Bo Li

Talk Title: Certifiably Robust Learning via Knowledge-Enabled Logical Reasoning

Abstract:
The ubiquity of intelligent systems underscores the paramount importance of ensuring their trustworthiness. Traditional machine learning approaches often assume that training and test data follow similar distributions, neglecting the possibility of adversaries manipulating either distribution or natural distribution shifts, which can lead to severe trustworthiness issues in machine learning. Our previous research has demonstrated that motivated adversaries can circumvent anomaly detection or other machine learning models at test-time through evasion attacks, or inject malicious instances into training data to induce errors through poisoning attacks.

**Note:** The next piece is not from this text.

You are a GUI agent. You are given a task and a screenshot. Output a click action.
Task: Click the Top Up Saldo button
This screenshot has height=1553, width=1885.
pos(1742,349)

In this talk, I will provide a succinct overview of our research on trustworthy machine learning, including robustness, privacy, generalization, and their underlying interconnections, with a focus on robustness. Specifically, I will first discuss the current state of the art in certifiably robust defenses based on purely data-driven models and demonstrate that they have reached a bottleneck. I will then present our recent research on certifiably robust learning via knowledge-enabled logical reasoning, showing that it is possible to: 1) certify the robustness of such an end-to-end framework and significantly improve the certified robustness on large-scale datasets, 2) prove that such a framework is more robust than a single data-driven model under mild conditions, and 3) scale it for a variety of downstream tasks such as image classification, information extraction, PDF malware classification, and data generation.